Sunday, January 1, 2012

Higher Powers, In And Out Of The Newsroom

David Carr is media columnist for the New York Times and author of a harrowing drug addiction memoir, Night Of The Gun. On Dec. 28 NPR rebroadcast an October Carr interview by "Fresh Air"'s Terry Gross. Re-listening to a Carr interview is almost as good as a repeat of "Dexter." While his voice, injured by smoking, radiation treatments, and possibly exposure to toxins while he covered the aftermath of the Sept. 11 attacks, is a little rough, he speaks about my parents' beloved business in smooth, graceful cadences. Transcript here, podcast here.

Excerpt one, on the omniscient and indispensable elite editorial intelligence behind daily newspapers:
When I wake up in the morning and the gun goes off, I'm checking Twitter. I'm checking RSS feeds, and I get four newspapers at my house every day. I get the Wall Street Journal, the New York Post, the Star Ledger - because I live in New Jersey - and, of course, the New York Times.

And the reason I do is because the day before this, all this stuff has gone whizzing past me, and I seem to know a lot. But I don't really know what part of it is important. And I used to think it was so silly that newspapers would - like, I'd go to our page one meeting, and they'd be organizing the hierarchy of the six or seven most important stories in Western civilization. Meanwhile, the Web is above them, pivoting and eliding, and all these stories are morphing and changing. And I thought: Well, how silly is this?

But you know what? I came to want that resting place, where someone yelled "stop" and decided, "Look, this is stuff you need to know about going forward." Newspapers have become a kind of magazine experience for me, where they're - where it's a way to look back at what has happened.
And on his faith life and the great mystery of altruism:
I am a churchgoing Catholic, and I do that as a matter of - it's good to stand with my family. It's good that I didn't have to come up with my own creation myth for my children.

It's a wonderful group of people that I go to church with, and it's community. It's not really where I find God. And sort of what the accommodation I've reached is a very jerry-rigged one, which is: All along the way, in recovery, I've been helped - without getting into the names of specific groups - by all of these strangers, you know, who get in a room and do a form of group-talk therapy and live by certain rules in their life.

And one of the rules is that you help everyone who needs help.

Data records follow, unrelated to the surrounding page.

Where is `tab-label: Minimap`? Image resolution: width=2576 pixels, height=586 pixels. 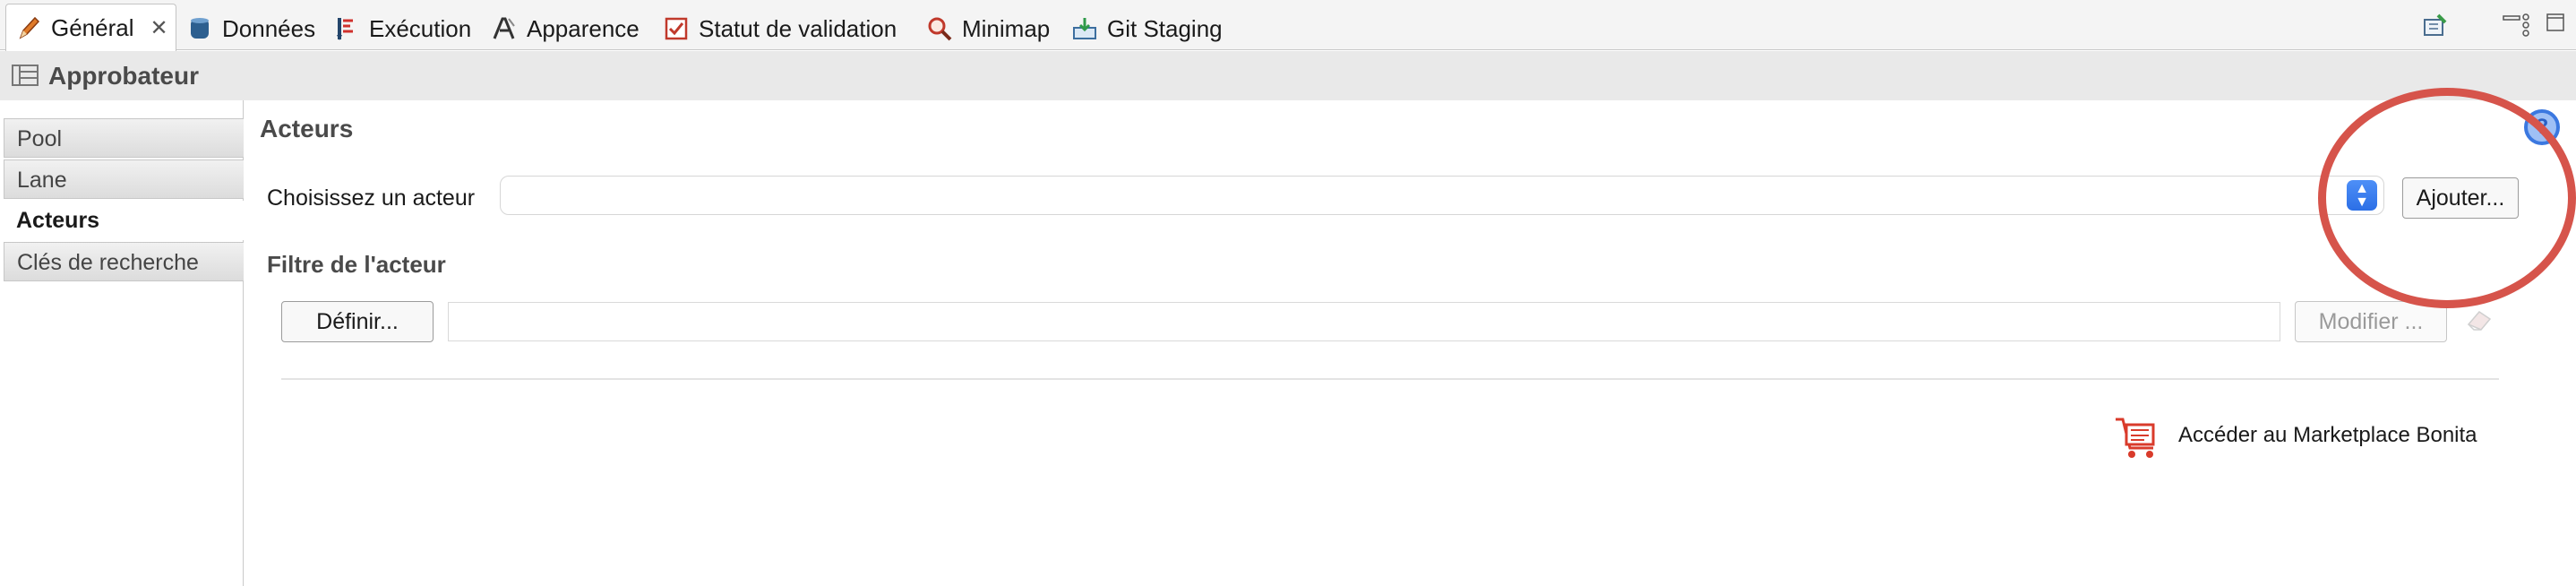
tab-label: Minimap is located at coordinates (1006, 28).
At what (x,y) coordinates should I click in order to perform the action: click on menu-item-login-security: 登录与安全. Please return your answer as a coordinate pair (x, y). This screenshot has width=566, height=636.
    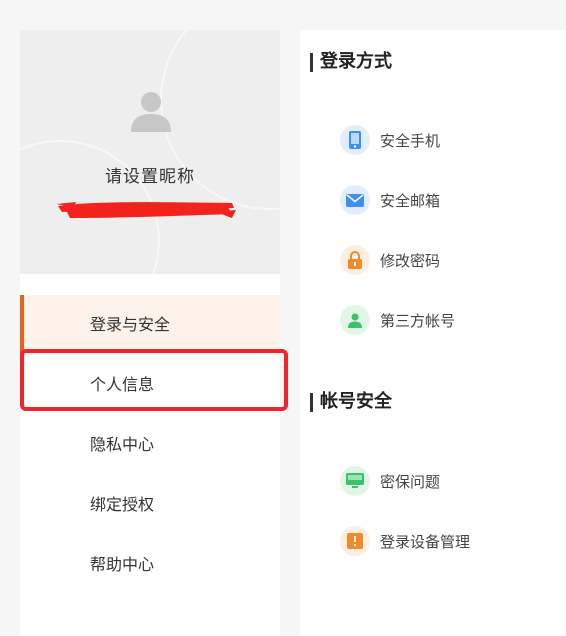
    Looking at the image, I should click on (150, 325).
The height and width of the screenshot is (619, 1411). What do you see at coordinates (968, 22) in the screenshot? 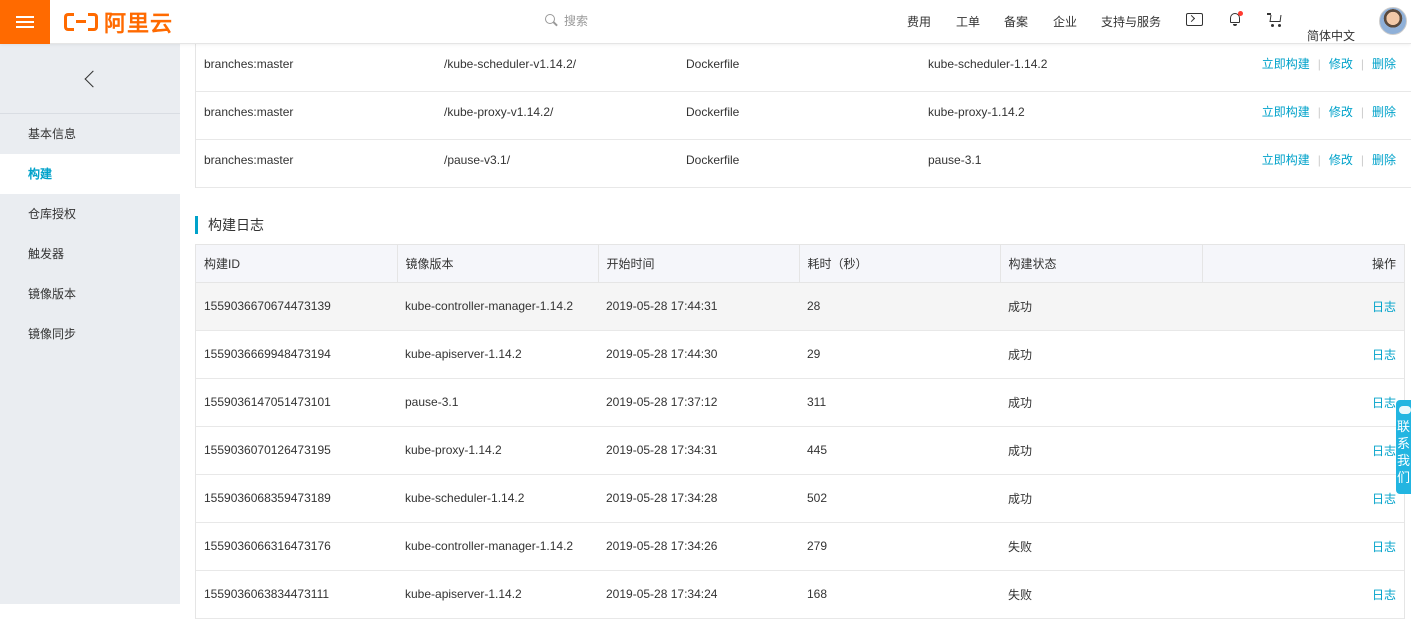
I see `nav-item-tickets: 工单` at bounding box center [968, 22].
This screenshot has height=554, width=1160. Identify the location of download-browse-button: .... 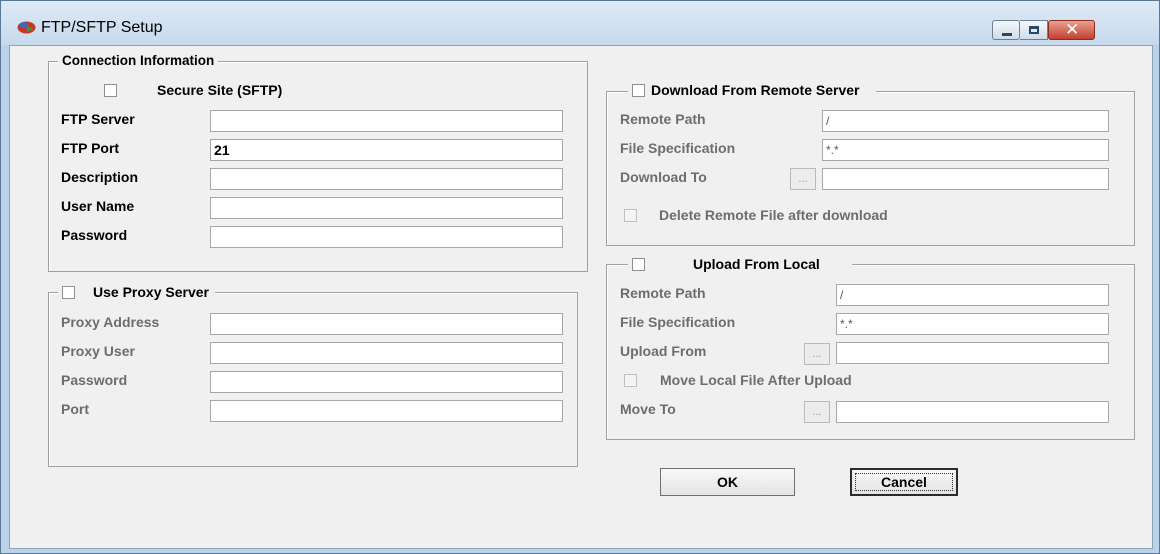
(803, 179).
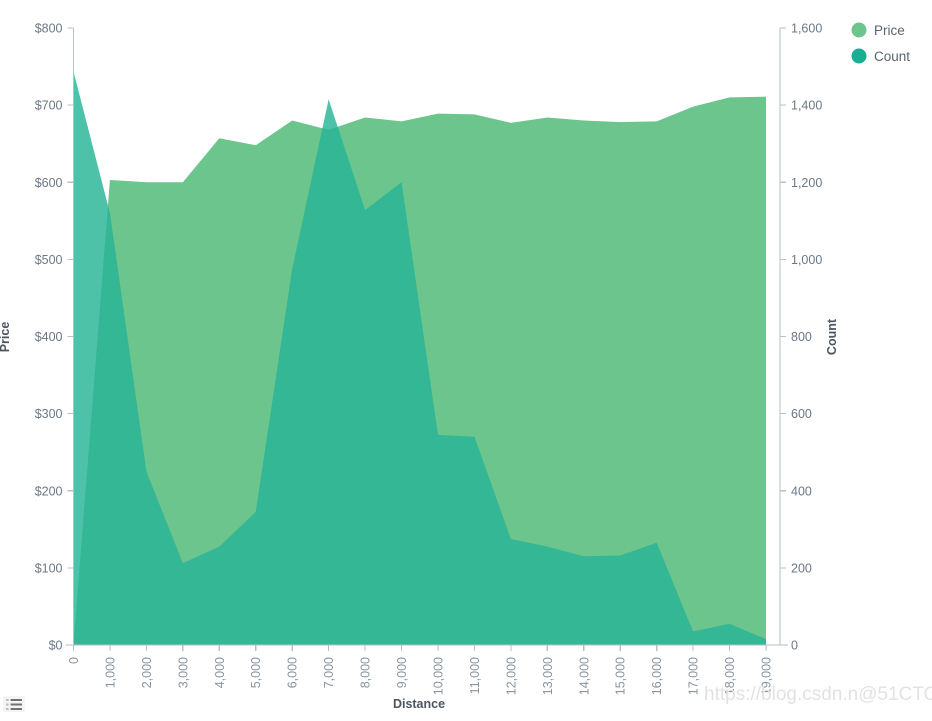 This screenshot has height=721, width=932. I want to click on x-axis-tick-label: 2,000, so click(147, 672).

And I think to myself: Well, that seems remarkable. And not only is that not a general human impulse, but it's not an impulse of mine. And yet I found myself doing that over and over again.

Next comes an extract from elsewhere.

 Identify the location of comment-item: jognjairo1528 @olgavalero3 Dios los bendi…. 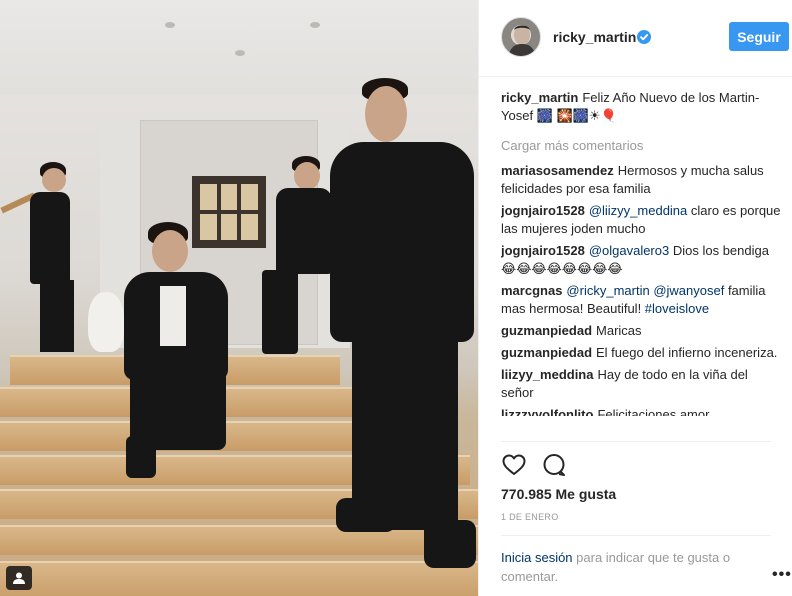
(641, 260).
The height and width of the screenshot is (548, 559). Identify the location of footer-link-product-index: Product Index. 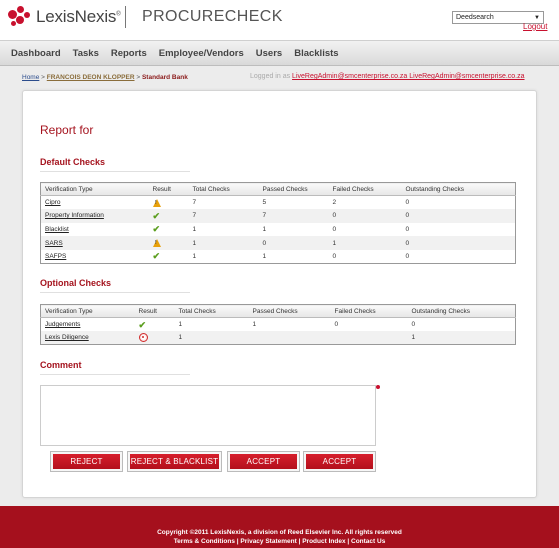
(324, 542).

So, am I underneath all things, just a really wonderful, giving person? Or is there a force greater than myself that is leading me to act in ways that are altruistic and not self-interested and lead to the greater good?

And so that's - that's sort of as far as I've gotten with a higher power thing, is I'm - you know, I'm kind of a pirate, kind of a thug. I mean, I've done a bunch of terrible things, and yet I'm able to, for the most part, be a decent person. How is that? Do I have some inner strength of character? I think not. I think something else is working on me.

You know, I think it's okay to sort of like have a superstitious belief in God and not really have thought it through. I think it's okay to just - I think there's freedom in allowing for the possibility of it. Like, I don't have a presence. I don't have some idea in my mind of a woman or a man figure or anything like that.

But I find the spaces between people, whether I'm making a newspaper with them or in recovery or living with them as family or friends or - I find something really godly in that. I don't have trouble acknowledging that.